30-08-2016, 08:48
|
#12 |
| Louis widząc wóz nie namyślał się długo i ruszył z pomocą. Wiedział, że w tej chwili od nich zalerzał los tego zakątka miasta. Zaparł się chyba o wystający kamień i wytężał siły by ruszyć wóz. Kiedy przybył nieznajomy sprawa poszła znacznie sprawniej. -Dzięki zacny Panie.- Rzucił na odchodne do szlachcica. Nie wierzył zbytnio, że arystokrata tapla się w brei a nie jak ten na balkonie rzuca tylko rozkazy. -Niech Tall ma nas w opiece.- Krzyknął gdy przewrócił ciało i odskoczył prawie się przewracając.

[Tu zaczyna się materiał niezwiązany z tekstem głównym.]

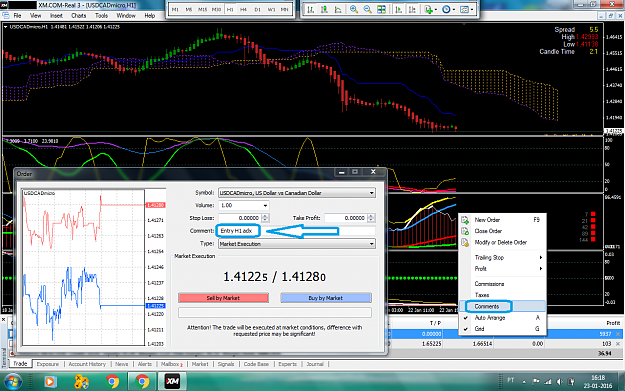
Task: Click Buy by Market button
Action: [326, 298]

Woda niby jeszcze niska ale wstrzymywała jego ruchy. Złapał równowagę na szczęście nie mocząc łuku. -Lepiej pójdę z Wami przyjaciele. Jeszcze do piwniczki wpadniecie i kto was wyciągnie?- Odparł Kazarowi i Frige. Był ciekaw tego co było w budynku a i tak przydałby się ktoś wyższy mogący sięgnąć to tu to tam.
Ruszył za mijającym go krasnoludem chowając łuk na plecy i dobywając topora.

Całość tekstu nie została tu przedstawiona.